Secondo numerosi analisti le risorse parrebbero poco bilanciate e insufficienti per far fronte alla domanda attuale e al trend prospettico; il Governo uscente, a onor del vero, ha sempre considerato la misura insostenibile nel tempo. Gli addetti ai lavori, tra cui numerosi esponenti del mondo delle professioni hanno sottolineato, tuttavia, i benefici, sia in termini di maggiori entrate che sociali, dei bonus edilizi. All’indomani
dell’insediamento del nuovo Esecutivo, prosperano pertanto le proposte relative ad un riordino della disciplina delle agevolazioni riservate al comparto dell’edilizia. Quella dei bonus è diventata ormai un racconto che rischia un epilogo tragico: l’annuncio della rivoluzione, il successo iniziale, lo stallo ad una normativa fin troppo benevola e fallace, il conseguente blocco dei cantieri, i timori di dover rimborsare (a prezzi fuori mercato) i lavori di tasca propria, passando per le criticità derivanti dalla mutevole normativa sulla cessione dei crediti e al rapido esaurirsi del plafond fiscale delle banche e fino all’ulteriore capitolo della saga che rischia di ridimensionare, con il suo finale incerto, le aspettative di professionisti ed imprese.

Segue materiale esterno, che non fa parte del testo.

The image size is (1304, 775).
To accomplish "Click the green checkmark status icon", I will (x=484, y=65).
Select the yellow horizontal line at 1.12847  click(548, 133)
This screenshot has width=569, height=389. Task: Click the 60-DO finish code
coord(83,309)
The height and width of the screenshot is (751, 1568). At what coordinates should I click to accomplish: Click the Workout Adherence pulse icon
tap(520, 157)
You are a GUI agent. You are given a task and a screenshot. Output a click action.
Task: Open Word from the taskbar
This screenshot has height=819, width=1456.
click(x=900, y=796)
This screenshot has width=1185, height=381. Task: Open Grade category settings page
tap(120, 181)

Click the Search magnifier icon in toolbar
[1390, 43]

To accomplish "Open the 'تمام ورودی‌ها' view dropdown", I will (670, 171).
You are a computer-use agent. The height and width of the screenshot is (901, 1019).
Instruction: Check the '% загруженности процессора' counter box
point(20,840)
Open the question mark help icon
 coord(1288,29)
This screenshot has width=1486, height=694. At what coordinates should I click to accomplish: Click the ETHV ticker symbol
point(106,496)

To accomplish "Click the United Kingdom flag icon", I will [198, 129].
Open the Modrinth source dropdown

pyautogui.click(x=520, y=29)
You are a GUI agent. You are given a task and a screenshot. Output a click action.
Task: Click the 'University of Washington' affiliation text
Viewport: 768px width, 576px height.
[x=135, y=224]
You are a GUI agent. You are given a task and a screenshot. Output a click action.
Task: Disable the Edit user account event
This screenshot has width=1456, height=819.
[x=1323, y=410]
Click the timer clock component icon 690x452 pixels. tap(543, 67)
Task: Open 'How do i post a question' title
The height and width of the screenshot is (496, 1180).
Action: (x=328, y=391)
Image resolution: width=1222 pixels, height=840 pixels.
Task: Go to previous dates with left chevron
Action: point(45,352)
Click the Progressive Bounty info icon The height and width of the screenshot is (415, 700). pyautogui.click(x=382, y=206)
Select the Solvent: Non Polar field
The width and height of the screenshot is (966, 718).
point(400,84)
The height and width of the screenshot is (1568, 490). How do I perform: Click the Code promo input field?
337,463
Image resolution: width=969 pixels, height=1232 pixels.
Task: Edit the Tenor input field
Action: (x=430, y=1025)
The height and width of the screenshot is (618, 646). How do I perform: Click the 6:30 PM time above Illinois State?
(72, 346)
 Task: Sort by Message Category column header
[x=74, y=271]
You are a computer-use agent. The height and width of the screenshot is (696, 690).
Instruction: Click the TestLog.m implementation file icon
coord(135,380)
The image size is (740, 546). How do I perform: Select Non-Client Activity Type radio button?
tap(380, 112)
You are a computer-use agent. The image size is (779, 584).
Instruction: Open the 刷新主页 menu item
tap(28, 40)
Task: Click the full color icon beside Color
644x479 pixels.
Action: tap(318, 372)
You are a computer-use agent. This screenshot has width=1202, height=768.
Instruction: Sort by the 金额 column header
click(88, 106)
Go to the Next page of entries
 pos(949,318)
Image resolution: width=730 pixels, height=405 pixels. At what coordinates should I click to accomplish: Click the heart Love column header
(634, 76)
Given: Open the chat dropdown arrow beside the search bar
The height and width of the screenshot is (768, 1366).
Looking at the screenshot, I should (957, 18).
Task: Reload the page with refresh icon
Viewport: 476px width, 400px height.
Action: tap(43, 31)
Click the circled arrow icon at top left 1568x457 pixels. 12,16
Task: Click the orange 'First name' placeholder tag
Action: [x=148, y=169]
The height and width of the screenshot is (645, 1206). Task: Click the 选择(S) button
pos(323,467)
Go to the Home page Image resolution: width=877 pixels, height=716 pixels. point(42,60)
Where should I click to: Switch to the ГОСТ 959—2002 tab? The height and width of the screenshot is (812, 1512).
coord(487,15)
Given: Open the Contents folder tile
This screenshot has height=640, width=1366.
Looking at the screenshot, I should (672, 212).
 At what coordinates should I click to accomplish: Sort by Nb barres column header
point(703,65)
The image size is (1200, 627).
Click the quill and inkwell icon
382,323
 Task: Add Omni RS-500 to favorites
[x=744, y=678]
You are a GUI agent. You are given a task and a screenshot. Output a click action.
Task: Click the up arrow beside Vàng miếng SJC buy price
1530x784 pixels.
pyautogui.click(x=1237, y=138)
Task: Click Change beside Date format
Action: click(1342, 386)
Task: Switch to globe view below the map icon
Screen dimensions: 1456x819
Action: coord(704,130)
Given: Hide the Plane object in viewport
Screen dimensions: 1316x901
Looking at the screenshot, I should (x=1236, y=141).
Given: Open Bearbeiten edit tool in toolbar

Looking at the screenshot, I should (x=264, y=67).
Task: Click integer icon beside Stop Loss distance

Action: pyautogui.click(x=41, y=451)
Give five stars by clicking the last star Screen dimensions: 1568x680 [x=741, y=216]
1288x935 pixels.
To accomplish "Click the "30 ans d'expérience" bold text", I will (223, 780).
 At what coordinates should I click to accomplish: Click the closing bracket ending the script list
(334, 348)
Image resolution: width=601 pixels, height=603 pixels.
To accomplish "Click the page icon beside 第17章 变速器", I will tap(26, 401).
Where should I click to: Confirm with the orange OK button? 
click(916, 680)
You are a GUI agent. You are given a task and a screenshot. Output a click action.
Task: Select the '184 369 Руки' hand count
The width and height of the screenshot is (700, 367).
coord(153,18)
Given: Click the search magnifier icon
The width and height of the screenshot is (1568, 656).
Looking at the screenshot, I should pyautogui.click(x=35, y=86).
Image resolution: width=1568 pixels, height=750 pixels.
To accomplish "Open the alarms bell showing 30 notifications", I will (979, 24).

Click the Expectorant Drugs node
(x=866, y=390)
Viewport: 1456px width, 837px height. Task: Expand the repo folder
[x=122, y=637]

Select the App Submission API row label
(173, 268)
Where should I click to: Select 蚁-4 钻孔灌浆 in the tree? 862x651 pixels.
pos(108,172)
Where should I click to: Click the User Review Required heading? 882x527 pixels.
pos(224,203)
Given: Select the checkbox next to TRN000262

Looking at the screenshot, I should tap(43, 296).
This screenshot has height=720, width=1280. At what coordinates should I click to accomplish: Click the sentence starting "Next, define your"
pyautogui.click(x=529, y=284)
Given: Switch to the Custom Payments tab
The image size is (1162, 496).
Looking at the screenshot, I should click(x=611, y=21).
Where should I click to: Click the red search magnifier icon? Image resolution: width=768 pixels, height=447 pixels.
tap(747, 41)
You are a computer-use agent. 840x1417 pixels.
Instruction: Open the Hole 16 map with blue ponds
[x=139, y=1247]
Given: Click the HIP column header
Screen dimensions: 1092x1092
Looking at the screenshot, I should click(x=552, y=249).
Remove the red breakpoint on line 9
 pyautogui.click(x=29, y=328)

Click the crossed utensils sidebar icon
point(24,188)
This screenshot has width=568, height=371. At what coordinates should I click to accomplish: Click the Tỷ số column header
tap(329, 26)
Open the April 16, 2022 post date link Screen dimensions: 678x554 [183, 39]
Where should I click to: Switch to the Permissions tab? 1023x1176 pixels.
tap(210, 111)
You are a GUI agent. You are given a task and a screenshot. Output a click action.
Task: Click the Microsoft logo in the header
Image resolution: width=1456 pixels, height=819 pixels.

Due strade per gli incentivi

Le ipotesi sull’evoluzione degli incentivi si dipanano su due driver: gli approfondimenti e gli studi che via via si sono susseguiti, riconoscono che gli effetti dei Bonus sul PIL generano benefici inferiori rispetto
alle somme investite da parte dello Stato; le incertezze normative legate al sistema della cessione del credito, già analizzate dal Decreto Aiuti-bis, che rischiano, seppur con il lodevole intento di porre un freno
alle frodi, di danneggiare gli incolpevoli beneficiari che hanno già i cantieri in corso d’opera. Il governo appena insediato è intervenuto affermando, sotto quest’ultimo aspetto, che chi ha ottenuto il diritto al
beneficio non potrà subire ex post alcun nocumento dovuto esclusivamente all’esiguità delle risorse di finanza pubblica. Il primo passo per anticipare le criticità, secondo imprese e professionisti, è quello di
rendere i bonus edilizi strutturali; successivamente, dovranno intervenire modifiche delle aliquote e della platea dei beneficiari ed infine, bisognerà risolvere le incertezze riguardanti la normativa sul tax credit. Il
punto di equilibrio, tra le proposte dei professionisti e Governo, potrebbe raggiungersi nella rimodulazione dell’incentivo, con un’aliquota più bassa, differenziata in base ai risultati raggiunti in termini di efficientamento. Tra le ipotesi più accreditate si parla di un progressivo décalage sull’aliquota in vigore già a partire dal 2023 fino ad arrivare ad una percentuale compresa tra il 60% e l’80%; un orizzonte temporale più lungo e stabile per usufruire dell’incentivo, una agevolazione diversificata in base al reddito del beneficiario e collegata alla natura dell’immobile. Alcuni osservatori hanno elaborato stime di sostenibilità, nel medio periodo, sulla base
di una riduzione dal 110% all’80% per gli interventi sulla prima casa e al 50% per le altre abitazioni; mentre sullo sfondo potrebbe, in extremis, farsi largo l’ipotesi di un emendamento per allungare l’orizzonte dell’incentivo sulle villette. La revisione del Superbonus potrebbe dunque essere inclusa nella prossima Legge di bilancio, insieme al riordino dell’intera materia dei bonus edilizi in modo da tutelare cantieri e pratiche aperte e famiglie e imprese che ne hanno, sino ad ora, beneficiato.